Text segment
>>

Forming an addition or supplement; not integral.
1620 Bacon Instauratio Magna ii. xlviii. 542 They therefore called this [motion] perpetual and proper‥and they called the others adscititious.
1628 W. Prynne Unlovelinesse of Love-lockes 17 It is a very wicked thing, to attire the head, with dead and ascititious Haire.
1783 W. F. Martyn Geogr. Mag. II. 517 The adscititious inhabitants of Terra Firma.
1864 F. Max Müller Lect. Sci. Lang. (1868) 2nd Ser. vi. 261 These initial vowels‥are not radical, but merely adscititious in Greek.
1879 Contemp. Rev. 27 608 In taking on the onus of a ‘religion’, it has burdened itself with a whole cargo of ascititious and alien ideas.
1920 Times 1 Nov. 8 The [wood] fibres are adscititious and can be absorbed; but the [silica] grit they hold is indivisible.
2008 W. D. King Coll. of Nothing i. 32 Crates of chilly hardware—coffee tins of rusty nails and mismatched bolts and nuts‥and adscititious crap.
Etymology: < post-classical Latin adsciticius , asciticius adopted (15th cent.), adventitious (from c1546 in British sources; < classical Latin adscīt- , past participial stem of adscīscere (also ascīscere ) to admit, to adopt ( < ad- ad- prefix + scīscere to get to know, to ascertain: see sciscitation n.) + -īcius : see -itious suffix1) + -ous suffix.

<<

Data under study

>>

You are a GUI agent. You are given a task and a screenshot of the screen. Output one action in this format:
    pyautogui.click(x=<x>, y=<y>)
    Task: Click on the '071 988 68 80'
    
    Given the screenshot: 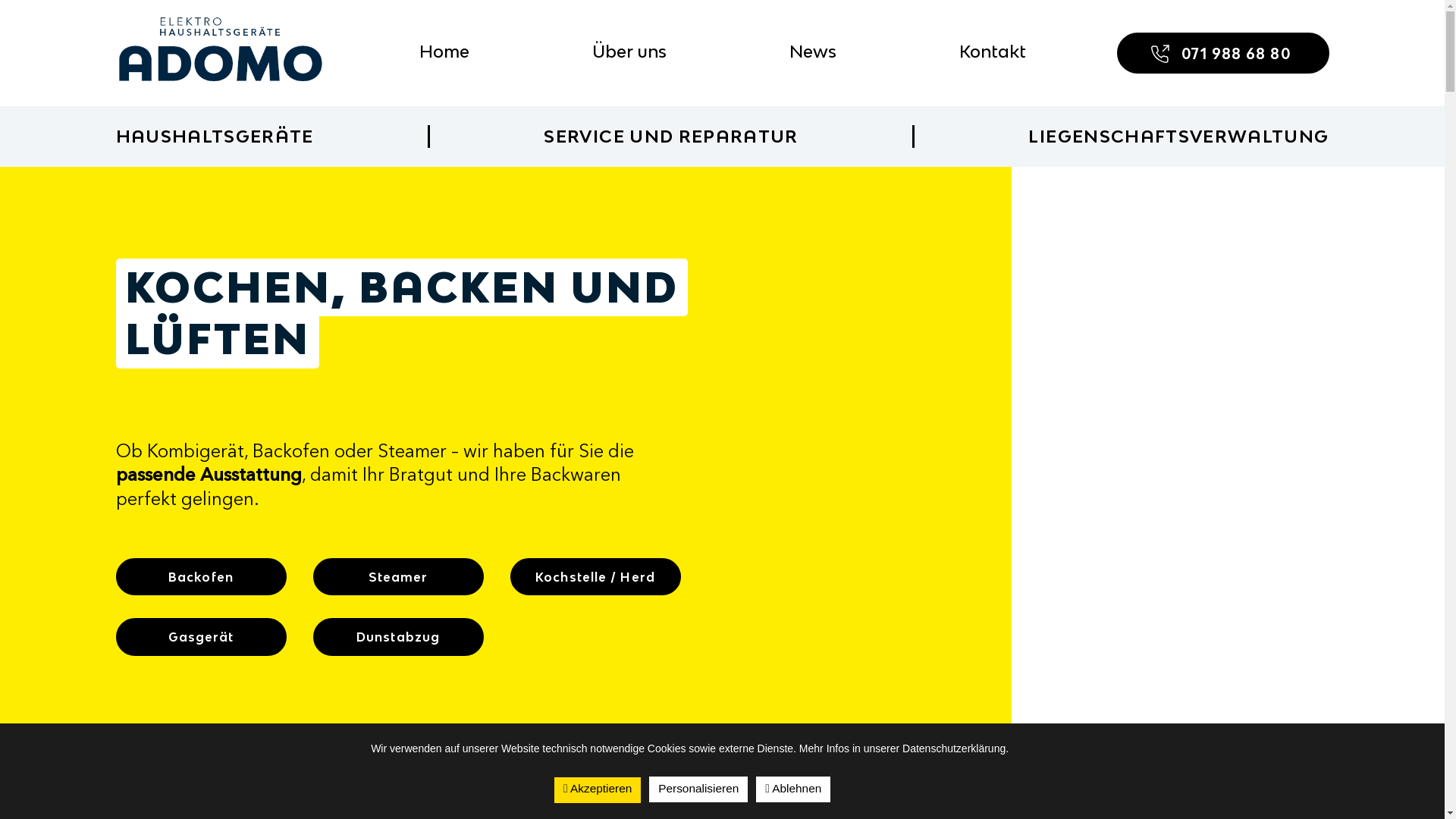 What is the action you would take?
    pyautogui.click(x=1222, y=52)
    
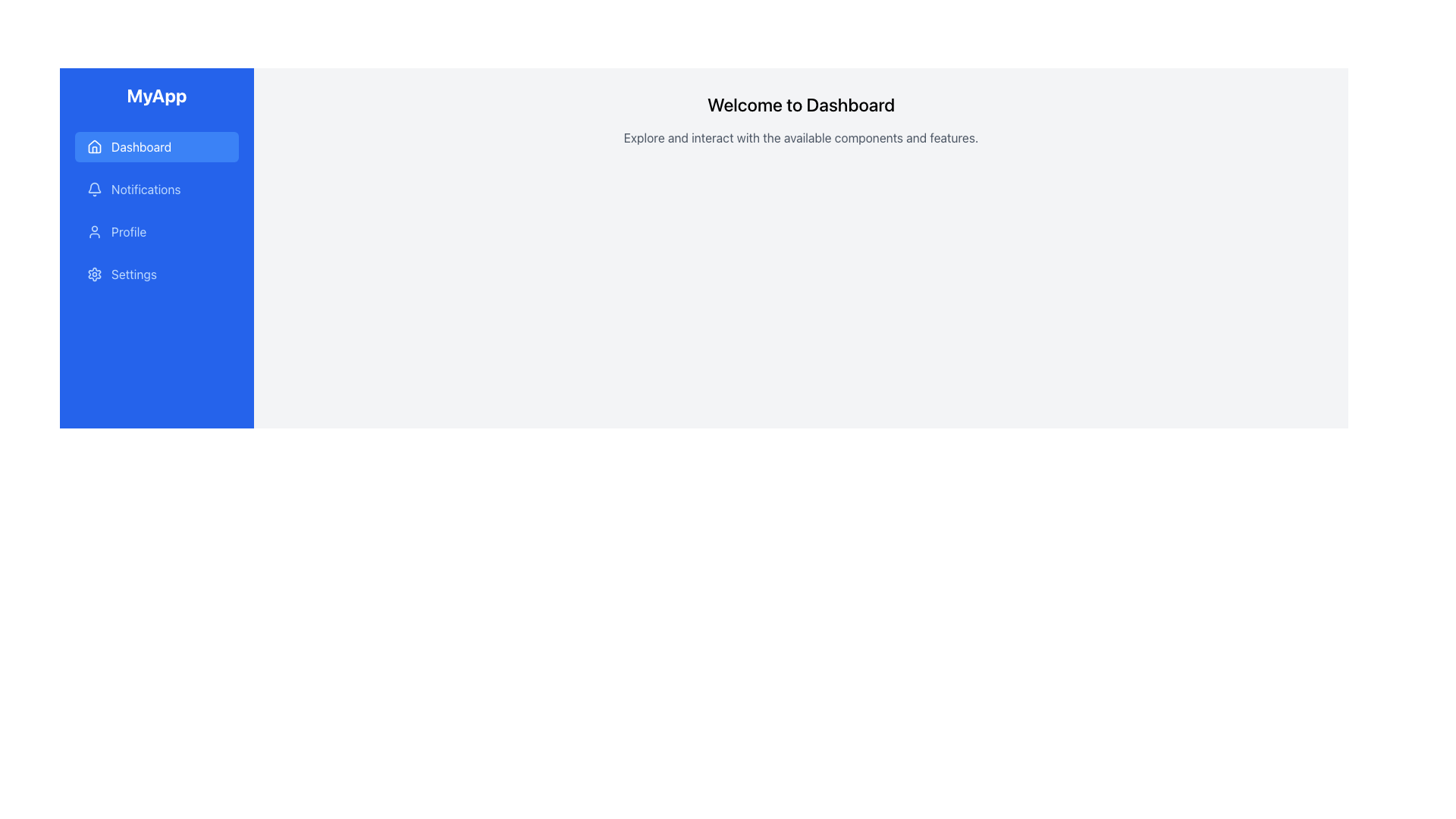  Describe the element at coordinates (156, 275) in the screenshot. I see `the settings button located at the bottom of the vertical layout on the left blue sidebar` at that location.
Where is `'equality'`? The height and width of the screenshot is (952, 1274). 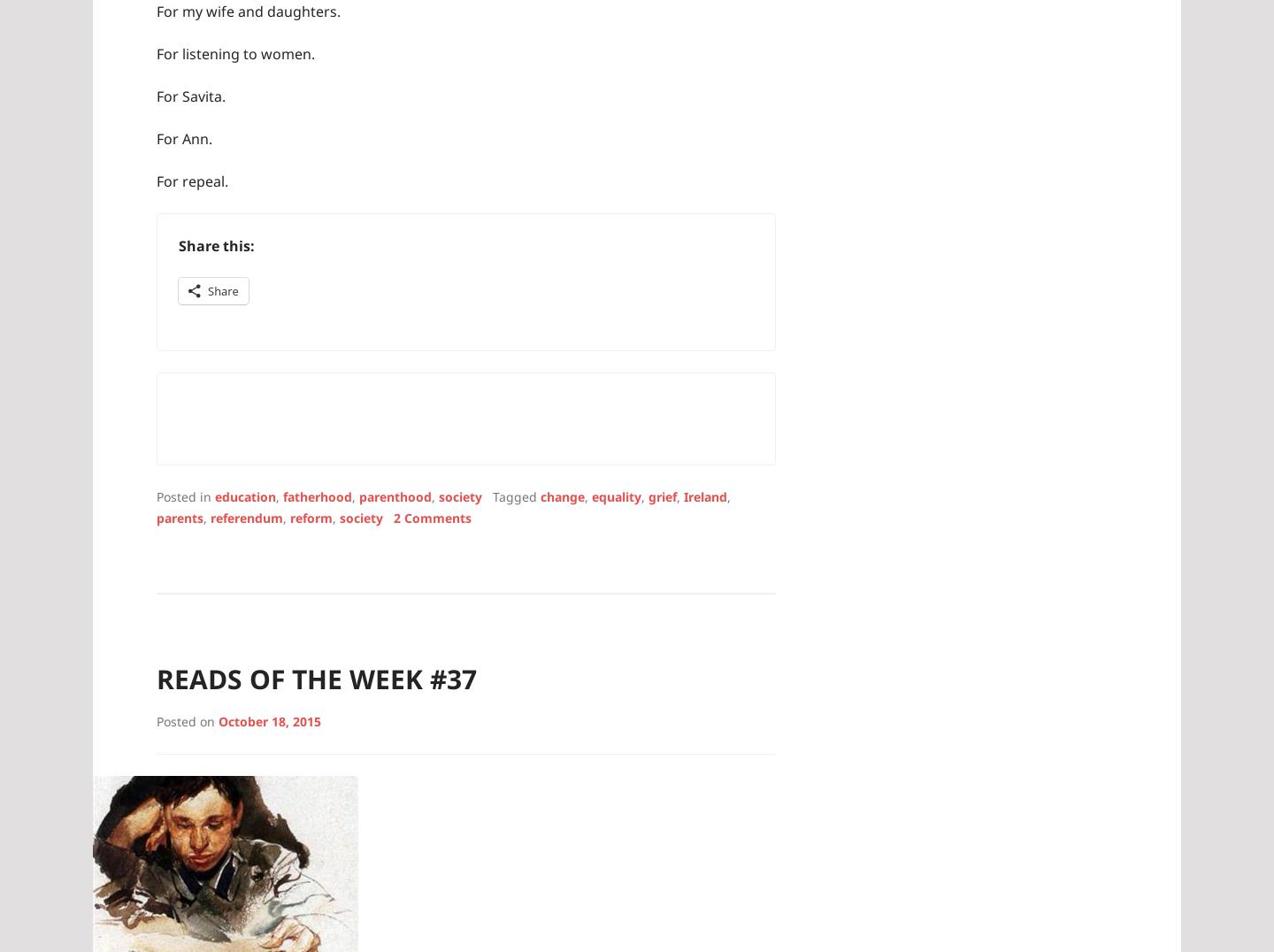 'equality' is located at coordinates (616, 495).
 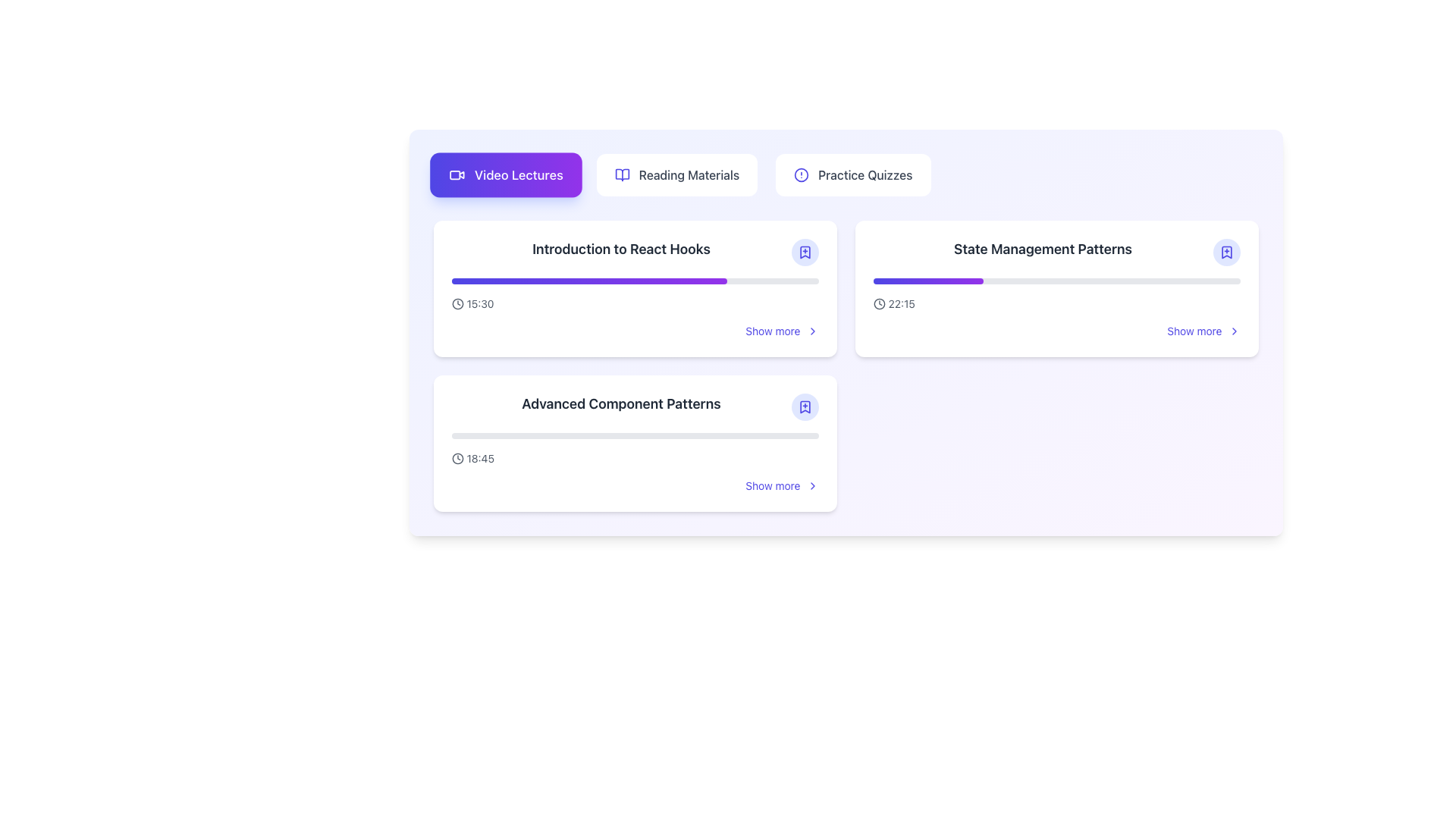 What do you see at coordinates (804, 251) in the screenshot?
I see `the bookmark icon associated with the 'Introduction to React Hooks' section, which is a triangular shape within the larger bookmark structure` at bounding box center [804, 251].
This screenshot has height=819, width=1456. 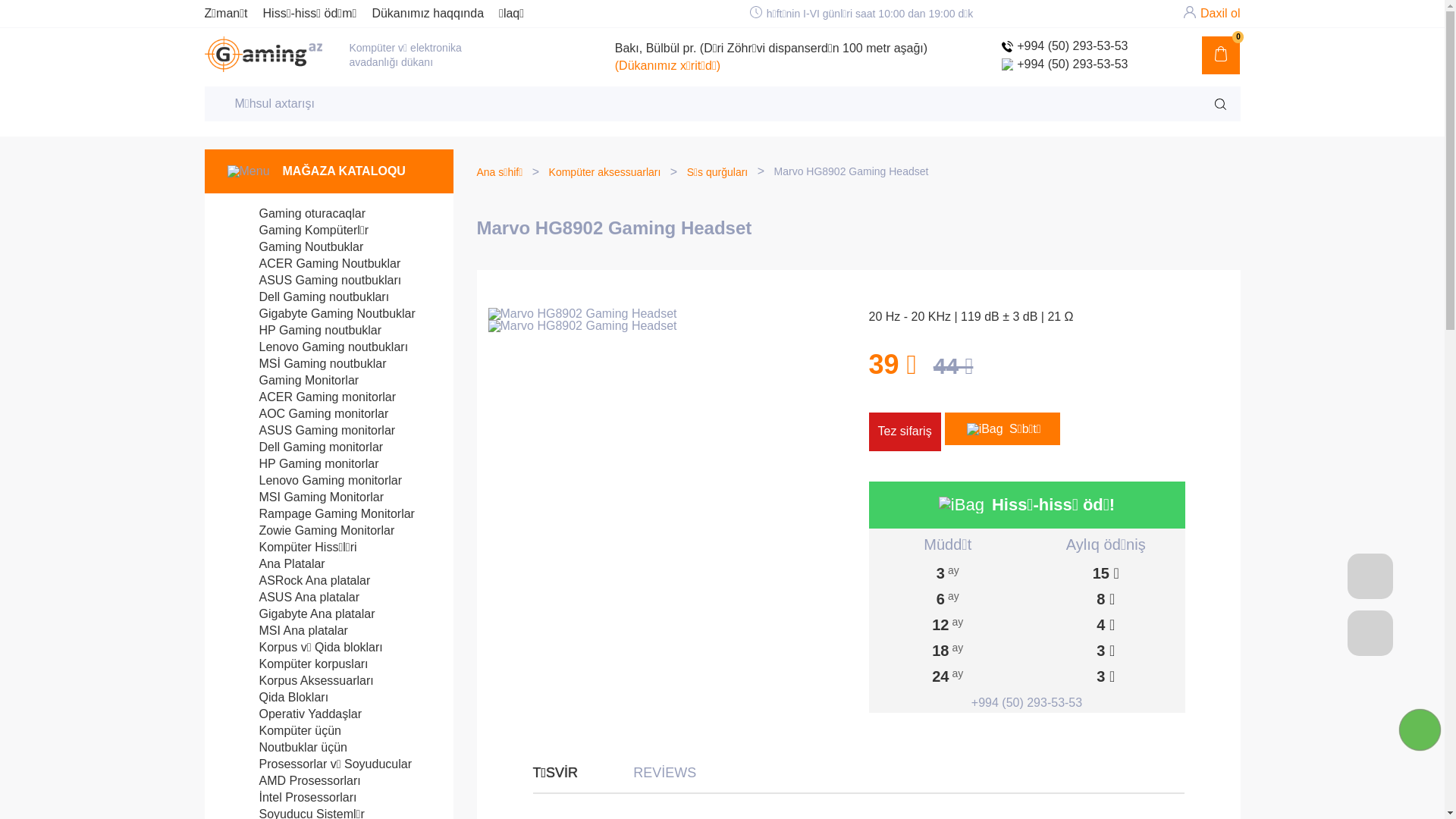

<<

Exercise set
(a) Do these statements agree with the dictionary entry? Give yes or no for each, and quote the text's deciding words exactly.
(i) The 1628 quotation spells the word "ascititious."
(ii) The 1920 quotation says the silica grit can be absorbed.
(iii) According to the etymology, post-classical Latin used the word in the sense "adventitious" from about 1546 in British sources.
(b) Rewrite the dictionary entry between "1864 F. Max" and "hold is indivisible.", inclusive, with "cargo" changed to "load".

Task solutions
(a)
(i) Yes: "with dead and ascititious Haire."
(ii) No: "the [silica] grit they hold is indivisible."
(iii) Yes: "adventitious (from c1546 in British sources"

(b)
1864 F. Max Müller Lect. Sci. Lang. (1868) 2nd Ser. vi. 261 These initial vowels‥are not radical, but merely adscititious in Greek.
1879 Contemp. Rev. 27 608 In taking on the onus of a ‘religion’, it has burdened itself with a whole load of ascititious and alien ideas.
1920 Times 1 Nov. 8 The [wood] fibres are adscititious and can be absorbed; but the [silica] grit they hold is indivisible.